Note that this value of `top_k` that offers the baseline as much flexibility as possible, but is also an important indication of how incorrect the baseline will become if attacked. It is also an indication of how much more robust your SAP-defended model is compared to the baseline if it's able to do well with just `top_k=1`.

ANSWER:

### Display results
We've already stored the results in a dictionary. Let's put them in a Pandas DataFrame to make them nicer to look at. Export your results to a CSV to save them.

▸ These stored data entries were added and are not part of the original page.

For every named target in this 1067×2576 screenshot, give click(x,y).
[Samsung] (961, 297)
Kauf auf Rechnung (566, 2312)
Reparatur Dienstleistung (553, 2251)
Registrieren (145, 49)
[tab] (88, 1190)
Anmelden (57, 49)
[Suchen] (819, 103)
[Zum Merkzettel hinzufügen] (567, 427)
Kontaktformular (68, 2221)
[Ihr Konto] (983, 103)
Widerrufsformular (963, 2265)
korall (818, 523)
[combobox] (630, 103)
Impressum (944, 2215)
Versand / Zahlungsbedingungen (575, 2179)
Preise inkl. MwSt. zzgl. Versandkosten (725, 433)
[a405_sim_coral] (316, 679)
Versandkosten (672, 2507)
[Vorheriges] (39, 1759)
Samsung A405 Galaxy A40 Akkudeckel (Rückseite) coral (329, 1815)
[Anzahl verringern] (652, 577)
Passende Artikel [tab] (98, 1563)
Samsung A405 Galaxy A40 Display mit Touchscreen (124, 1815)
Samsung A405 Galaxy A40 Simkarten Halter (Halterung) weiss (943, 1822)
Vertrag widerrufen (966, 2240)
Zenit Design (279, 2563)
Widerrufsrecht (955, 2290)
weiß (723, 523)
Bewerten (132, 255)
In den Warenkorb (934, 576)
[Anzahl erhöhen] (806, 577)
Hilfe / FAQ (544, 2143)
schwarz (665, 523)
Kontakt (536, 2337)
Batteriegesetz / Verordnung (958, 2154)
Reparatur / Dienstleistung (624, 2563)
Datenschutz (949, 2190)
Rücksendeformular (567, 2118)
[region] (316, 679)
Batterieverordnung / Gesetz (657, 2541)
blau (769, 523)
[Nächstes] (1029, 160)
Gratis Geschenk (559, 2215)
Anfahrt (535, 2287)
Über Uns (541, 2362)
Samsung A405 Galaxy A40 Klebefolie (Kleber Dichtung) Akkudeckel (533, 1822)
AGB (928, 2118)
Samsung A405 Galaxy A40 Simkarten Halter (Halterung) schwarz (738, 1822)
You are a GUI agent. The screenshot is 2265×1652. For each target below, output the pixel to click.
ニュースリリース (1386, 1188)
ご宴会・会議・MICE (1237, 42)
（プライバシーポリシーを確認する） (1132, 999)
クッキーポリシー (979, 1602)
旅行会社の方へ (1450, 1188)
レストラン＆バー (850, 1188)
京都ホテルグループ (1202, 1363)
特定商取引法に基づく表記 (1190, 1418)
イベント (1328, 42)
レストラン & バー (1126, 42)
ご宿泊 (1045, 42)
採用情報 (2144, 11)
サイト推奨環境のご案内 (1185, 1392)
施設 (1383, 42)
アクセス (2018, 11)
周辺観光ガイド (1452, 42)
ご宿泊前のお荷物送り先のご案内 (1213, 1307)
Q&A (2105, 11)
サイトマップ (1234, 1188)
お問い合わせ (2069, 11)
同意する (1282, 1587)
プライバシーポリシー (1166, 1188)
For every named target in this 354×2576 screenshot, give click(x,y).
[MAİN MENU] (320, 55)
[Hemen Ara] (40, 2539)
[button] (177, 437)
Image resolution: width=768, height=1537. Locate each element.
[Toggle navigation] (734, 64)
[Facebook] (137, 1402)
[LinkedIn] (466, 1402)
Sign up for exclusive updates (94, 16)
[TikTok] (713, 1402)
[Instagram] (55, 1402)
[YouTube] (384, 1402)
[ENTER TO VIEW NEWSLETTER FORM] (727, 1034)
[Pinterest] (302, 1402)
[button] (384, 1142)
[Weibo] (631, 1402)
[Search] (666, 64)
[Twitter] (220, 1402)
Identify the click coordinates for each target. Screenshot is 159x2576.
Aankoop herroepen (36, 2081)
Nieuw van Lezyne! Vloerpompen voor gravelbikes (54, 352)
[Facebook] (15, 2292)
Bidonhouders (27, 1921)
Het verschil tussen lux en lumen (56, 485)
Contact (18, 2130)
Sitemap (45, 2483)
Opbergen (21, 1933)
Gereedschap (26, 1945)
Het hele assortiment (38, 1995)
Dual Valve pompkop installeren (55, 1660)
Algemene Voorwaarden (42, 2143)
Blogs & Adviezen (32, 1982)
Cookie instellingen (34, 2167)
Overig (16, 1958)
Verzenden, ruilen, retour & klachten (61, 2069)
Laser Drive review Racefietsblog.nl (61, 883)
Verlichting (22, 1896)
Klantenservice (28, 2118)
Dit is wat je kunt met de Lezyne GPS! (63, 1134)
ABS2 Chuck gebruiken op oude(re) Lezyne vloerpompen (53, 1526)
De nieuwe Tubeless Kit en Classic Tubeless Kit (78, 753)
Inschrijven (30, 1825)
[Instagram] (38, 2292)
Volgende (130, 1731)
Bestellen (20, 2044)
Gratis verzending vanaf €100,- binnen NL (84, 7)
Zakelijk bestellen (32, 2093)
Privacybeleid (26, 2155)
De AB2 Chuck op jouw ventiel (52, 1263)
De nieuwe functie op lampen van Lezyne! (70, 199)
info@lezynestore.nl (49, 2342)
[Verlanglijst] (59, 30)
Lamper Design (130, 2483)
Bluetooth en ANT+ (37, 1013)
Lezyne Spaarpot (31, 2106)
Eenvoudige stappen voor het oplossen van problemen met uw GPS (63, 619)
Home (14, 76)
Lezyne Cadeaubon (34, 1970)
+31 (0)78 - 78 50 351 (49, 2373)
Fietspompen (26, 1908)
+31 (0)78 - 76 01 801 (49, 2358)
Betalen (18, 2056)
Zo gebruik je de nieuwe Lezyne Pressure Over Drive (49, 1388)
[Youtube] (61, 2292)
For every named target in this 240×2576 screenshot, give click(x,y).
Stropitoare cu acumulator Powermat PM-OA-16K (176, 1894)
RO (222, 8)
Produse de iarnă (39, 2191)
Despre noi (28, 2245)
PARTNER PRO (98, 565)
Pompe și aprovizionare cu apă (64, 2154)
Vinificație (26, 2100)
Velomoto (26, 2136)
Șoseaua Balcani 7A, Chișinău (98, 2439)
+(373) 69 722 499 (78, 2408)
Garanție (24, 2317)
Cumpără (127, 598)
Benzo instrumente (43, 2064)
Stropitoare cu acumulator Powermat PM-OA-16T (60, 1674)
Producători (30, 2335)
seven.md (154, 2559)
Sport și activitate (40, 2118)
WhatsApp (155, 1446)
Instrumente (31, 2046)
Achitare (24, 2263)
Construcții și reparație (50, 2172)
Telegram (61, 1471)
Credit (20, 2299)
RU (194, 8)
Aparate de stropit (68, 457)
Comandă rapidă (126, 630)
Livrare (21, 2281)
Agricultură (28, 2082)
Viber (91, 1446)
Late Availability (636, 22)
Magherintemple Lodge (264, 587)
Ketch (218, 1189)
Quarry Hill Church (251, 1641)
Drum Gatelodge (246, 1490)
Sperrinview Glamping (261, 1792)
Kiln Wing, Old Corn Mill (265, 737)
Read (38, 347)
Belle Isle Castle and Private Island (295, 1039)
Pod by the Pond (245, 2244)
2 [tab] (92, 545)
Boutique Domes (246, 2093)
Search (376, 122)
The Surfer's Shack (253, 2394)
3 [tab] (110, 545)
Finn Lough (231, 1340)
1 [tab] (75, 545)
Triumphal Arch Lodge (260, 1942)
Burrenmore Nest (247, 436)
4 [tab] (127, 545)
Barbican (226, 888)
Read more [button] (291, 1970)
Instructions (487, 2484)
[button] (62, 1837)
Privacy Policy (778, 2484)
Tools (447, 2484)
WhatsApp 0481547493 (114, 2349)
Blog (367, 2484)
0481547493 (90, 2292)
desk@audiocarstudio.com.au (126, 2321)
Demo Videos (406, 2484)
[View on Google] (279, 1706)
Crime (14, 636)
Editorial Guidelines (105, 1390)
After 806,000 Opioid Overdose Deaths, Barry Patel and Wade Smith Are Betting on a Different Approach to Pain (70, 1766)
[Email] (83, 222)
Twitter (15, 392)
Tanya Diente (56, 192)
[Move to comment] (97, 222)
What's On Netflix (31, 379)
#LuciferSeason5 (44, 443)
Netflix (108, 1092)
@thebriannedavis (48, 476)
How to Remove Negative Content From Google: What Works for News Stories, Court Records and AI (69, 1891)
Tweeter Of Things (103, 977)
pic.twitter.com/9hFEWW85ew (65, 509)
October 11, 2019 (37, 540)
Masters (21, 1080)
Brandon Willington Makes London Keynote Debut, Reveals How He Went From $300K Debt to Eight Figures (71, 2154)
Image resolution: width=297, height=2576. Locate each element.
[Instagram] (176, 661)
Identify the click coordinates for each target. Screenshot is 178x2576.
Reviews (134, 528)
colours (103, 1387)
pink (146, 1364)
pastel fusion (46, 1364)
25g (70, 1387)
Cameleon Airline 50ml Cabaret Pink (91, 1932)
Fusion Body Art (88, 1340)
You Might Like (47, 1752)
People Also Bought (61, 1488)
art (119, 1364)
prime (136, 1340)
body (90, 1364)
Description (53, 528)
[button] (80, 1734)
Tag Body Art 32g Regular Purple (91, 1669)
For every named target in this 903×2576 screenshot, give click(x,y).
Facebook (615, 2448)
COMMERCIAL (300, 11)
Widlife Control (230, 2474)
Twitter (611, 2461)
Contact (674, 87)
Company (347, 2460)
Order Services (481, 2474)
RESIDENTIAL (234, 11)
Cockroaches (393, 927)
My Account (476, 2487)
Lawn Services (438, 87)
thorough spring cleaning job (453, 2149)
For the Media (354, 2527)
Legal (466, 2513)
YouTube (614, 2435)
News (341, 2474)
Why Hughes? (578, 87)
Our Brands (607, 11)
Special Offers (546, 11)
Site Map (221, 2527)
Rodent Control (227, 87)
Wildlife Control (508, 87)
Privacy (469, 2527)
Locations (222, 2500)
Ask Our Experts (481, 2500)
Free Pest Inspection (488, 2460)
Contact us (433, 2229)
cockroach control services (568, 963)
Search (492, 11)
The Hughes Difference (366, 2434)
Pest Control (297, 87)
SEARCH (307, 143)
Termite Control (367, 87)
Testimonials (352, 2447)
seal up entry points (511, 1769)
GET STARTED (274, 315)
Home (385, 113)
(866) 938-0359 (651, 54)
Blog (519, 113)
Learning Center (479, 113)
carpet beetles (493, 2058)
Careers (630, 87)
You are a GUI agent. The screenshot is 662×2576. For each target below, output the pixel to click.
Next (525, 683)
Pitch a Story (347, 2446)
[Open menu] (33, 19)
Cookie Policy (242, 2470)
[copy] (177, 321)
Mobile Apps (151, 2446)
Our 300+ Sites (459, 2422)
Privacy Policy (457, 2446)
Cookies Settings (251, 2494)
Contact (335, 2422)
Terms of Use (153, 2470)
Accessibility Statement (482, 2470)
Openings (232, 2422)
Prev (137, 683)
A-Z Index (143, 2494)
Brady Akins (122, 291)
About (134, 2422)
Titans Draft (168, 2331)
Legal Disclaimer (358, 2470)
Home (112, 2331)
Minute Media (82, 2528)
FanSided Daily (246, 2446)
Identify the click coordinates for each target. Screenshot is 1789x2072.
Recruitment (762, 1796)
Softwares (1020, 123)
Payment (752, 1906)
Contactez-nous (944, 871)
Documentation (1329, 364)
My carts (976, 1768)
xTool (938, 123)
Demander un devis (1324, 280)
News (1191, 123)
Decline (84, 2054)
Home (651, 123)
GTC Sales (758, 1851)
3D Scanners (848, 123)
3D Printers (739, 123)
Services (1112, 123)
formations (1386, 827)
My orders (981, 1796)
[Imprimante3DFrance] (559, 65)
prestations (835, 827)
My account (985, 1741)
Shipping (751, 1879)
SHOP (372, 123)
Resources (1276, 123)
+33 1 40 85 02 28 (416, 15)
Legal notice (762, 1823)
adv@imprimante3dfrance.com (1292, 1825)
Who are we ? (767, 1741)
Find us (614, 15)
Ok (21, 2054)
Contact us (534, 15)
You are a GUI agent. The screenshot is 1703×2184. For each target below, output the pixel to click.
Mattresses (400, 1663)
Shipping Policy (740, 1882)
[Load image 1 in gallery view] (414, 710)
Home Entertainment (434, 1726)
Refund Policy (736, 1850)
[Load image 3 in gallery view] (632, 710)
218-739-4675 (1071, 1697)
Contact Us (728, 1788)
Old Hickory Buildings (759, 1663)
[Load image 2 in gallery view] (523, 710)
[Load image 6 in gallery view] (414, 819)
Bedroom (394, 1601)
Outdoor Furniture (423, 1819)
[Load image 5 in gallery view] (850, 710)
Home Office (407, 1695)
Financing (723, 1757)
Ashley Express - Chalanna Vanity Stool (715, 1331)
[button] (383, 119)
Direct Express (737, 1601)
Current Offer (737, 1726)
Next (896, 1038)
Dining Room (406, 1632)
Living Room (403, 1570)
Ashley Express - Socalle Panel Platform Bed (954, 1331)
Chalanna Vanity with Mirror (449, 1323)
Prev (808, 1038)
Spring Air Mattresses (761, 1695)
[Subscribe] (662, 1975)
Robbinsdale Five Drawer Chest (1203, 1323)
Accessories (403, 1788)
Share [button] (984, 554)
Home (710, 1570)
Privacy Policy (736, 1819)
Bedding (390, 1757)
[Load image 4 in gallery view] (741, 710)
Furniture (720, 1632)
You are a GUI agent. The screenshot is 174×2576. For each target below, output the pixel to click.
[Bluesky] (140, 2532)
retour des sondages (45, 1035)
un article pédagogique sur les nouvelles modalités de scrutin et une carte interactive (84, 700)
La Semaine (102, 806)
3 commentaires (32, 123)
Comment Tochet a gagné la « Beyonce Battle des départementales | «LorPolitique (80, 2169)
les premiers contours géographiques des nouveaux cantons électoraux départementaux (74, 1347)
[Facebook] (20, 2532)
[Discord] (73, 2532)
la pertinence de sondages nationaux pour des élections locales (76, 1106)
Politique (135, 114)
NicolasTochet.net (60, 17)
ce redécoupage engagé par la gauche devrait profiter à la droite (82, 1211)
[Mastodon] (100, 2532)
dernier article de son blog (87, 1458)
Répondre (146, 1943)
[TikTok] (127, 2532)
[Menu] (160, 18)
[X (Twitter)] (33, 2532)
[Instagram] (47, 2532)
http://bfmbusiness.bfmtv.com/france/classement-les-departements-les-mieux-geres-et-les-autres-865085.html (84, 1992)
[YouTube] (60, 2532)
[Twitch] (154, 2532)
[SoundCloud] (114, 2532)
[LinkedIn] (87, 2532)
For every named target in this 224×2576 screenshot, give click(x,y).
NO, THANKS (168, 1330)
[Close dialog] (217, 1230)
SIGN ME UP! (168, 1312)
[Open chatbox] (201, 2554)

It might take some manual work, but if you run any training loop more than once you should probably keep track, e.g. in a spreadsheet or in file names, of which one is which. In particular, always ensure you will know which model is the most recently trained: even better, ensure you'll still know in a month or more.

In [None]:
df_results = pd.DataFrame(results_dic)
df_results

In [None]:
# YOUR CODE HERE

### Tensorboard
Use the cell below to open a Tensorboard session, and check out the train accuracy/loss and validation loss over the training period. Take screenshots or export images of some salient graphs. Briefly describe what you notice. See [the documentation](https://colab.research.google.com/github/tensorflow/tensorboard/blob/master/docs/tensorboard_in_notebooks.ipynb) to find how to use Tensorboard with Google Colab.

In [None]:
%load_ext tensorboard

(YOUR ANSWER HERE)

### Final question
Comment on your results and any adjustments you've made to the experiments. What did you expect? What met or differed from your expectations? How would you compare the attacks? How would you compare the defenses (in raw performance? in performance against adversarial examples? in training time?)?

(YOUR ANSWER HERE)

### Bonus
Technically, because SAP is stochastic, the authors average the outputs of 100 runs. Try implementing this. How does the model's regular performance change? How does its performance against adversarial attacks change?